TASK OBJECTIVE:
Should a line in the entries below contain "Given", return that line.

(Extracted records)
===============
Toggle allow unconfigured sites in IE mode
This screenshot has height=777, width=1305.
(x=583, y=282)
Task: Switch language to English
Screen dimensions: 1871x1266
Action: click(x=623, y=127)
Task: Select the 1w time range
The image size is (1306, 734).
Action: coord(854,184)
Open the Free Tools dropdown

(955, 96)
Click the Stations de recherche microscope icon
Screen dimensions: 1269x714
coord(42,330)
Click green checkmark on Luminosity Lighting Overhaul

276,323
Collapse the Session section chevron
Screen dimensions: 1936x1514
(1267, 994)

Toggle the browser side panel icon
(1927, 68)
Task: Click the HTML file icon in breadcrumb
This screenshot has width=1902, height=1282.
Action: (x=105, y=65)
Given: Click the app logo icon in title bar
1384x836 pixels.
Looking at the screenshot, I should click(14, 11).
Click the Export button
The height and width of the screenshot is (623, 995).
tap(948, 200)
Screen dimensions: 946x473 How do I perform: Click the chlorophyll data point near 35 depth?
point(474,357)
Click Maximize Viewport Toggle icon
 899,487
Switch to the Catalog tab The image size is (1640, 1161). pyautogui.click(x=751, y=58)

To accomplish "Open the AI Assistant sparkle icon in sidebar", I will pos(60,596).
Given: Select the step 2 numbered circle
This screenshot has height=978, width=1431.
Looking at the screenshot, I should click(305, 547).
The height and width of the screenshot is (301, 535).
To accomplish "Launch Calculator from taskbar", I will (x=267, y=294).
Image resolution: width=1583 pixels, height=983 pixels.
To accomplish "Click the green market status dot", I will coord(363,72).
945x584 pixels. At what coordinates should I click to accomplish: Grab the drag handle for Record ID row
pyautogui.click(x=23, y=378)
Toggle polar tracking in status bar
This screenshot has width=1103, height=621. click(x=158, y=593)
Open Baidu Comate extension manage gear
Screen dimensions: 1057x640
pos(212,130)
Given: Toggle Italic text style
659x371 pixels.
===============
REPLY:
Given: Click the app logo icon in title bar
Given: Select the step 2 numbered circle
Given: Toggle Italic text style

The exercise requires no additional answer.